Updated 10 Feb, 2020 07:38pm

In India, a poem composed after Babri Masjid tells tales of the country’s path

This article was first published in May 2019.

It is perhaps in the nature of violence to be cyclical, to cast itself as retribution for past grievances.

This may fulfil a human need to legitimise one’s actions, regardless of how sanguinary they are in their ramifications and how likely to provoke retaliation in their turn.

Our poets have understood this, and reflected upon its roots from almost the very beginning. They haven’t ceased in their reflections, in light of the very central place violence continues to occupy in the modern world.

One such poetic meditation on violence, perhaps the oldest among the subcontinent’s common literary heritage, is the Sanskrit epic Mahabharata.

It recounts the tale of two closely related, permanently warring clans, and their descent into a cataclysmic conflict through a reciprocal chain of reprisals and vendettas.

While tentatively casting the five brothers, the Pandavas, as the just side in the war against their cousins, the hundred brothers of the Kauravas, the narrative spares no one, and ultimately leaves behind a landscape strewn with grief and devastation.

Such compelling material as this tale has been returned to countless times by poets working in different languages and traditions. Emperor Akbar had it translated into Persian as the Razmnama or the Book of War, at his court, with official chroniclers working in concert with learned pundits.

In the 20th century, working in an entirely different medium, the painter M.F Hussain executed a series of works, deploying the epic’s imagery to explore the horrors of war.

His work was exhibited in 1971 alongside Picasso’s Guernica, as two modernist works addressing tragic events and crises.

Continuing in this modernist tradition of retelling ancient tales in a contemporary idiom is Arun Kolatkar’s long poetic sequence, Sarpa Satra, or the Snake Sacrifice, published in 2004, months before the poet’s death.

Sarpa Satra is the framing narrative of the Mahabharata and depicts King Janamejaya, a descendant of the Pandavas, in his attempt to purge the world of all snakes, following a crime committed by a snake against his father.

Kolatkar’s English language poem is an irreverent, heterodox version that both deploys and subverts the original tale. It begins with the king setting the chronology of crimes as he remembers it —

It was a scheming snake, I’m told,
with a grudge against my great-grandfather
that killed my father.

The serpent’s crime itself thus seems to be an act of deferred, cross-generational vengeance, exacted upon Janamejaya’s father.
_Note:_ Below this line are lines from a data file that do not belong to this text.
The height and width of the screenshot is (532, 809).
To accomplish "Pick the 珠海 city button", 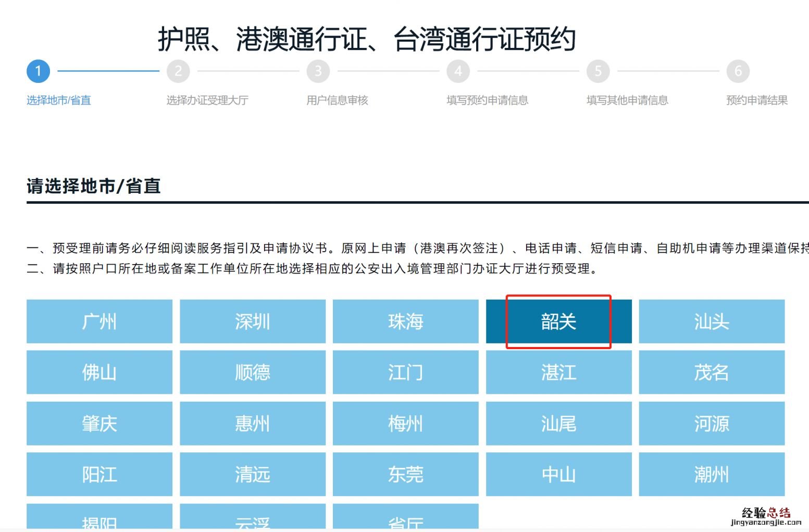I will point(405,321).
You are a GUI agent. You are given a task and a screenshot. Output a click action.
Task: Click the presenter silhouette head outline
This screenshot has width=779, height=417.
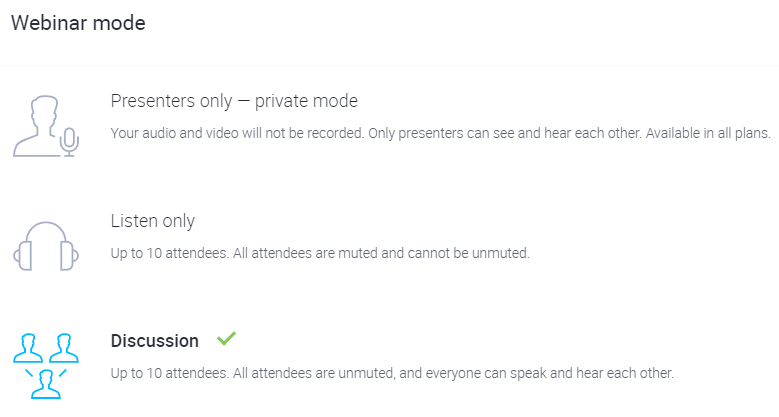pyautogui.click(x=44, y=112)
Situating the tale in the context of the paranoid security state, the poem speaks of a “secret police”, a “complex shield of defences” and, somewhat comically, of “crocodiles/ equipped with nightvision”, all meant to protect the dead king.

But they fail and the assassin succeeds, reducing the king’s palace “into one grand funeral pyre”, before escaping into the night sky.

Hearing this tale as a child, Janamejaya grows to nurse a desire for revenge that soon escapes all bounds of proportion, like a plan —

to cleanse the earth of all ants
because one bit your mum.

But the appetite for conflict, even murder, extends beyond the sovereign to his close advisors, who instead of counselling restraint, “…applaud and encourage him”, and “feed this fire/ with rivers of molten butter”.

There are also those who profit from such an enterprise, and the question of “who will bag the contract for constructing/ the sacrificial township” assumes “national importance”. Even the great sages, and intellectuals of the land —

seem strangely silent
and worried about just one thing:
how to wangle a job for themselves
as officiating priests.

In the absence of dissent from any of the mainstream characters, Jaratkaru — a snake woman — emerges as the narratorial voice of the long second part of the poetic sequence.

Her presence ensures that the preparations for this war of extermination are seen from the margins, through the eyes of its victims and not its perpetrators.

In contrast to the pompous king, or those seeking to glorify his actions or profit from them, her voice appears as a complex mixture of irony, despair, resignation and compassion.

Moreover, she underlines the difference between Takshaka, the snake assassin, and all the other Nagas or snake people, who cannot be assimilated to any one individual’s madness. She curses him for hiding, while his people are being relentlessly persecuted, adding —

It only shows what cowards
all terrorists are
behind their snarling ferocious masks.

And yet, the poem also acknowledges that Takshaka’s madness is born out of having experienced violence and loss himself.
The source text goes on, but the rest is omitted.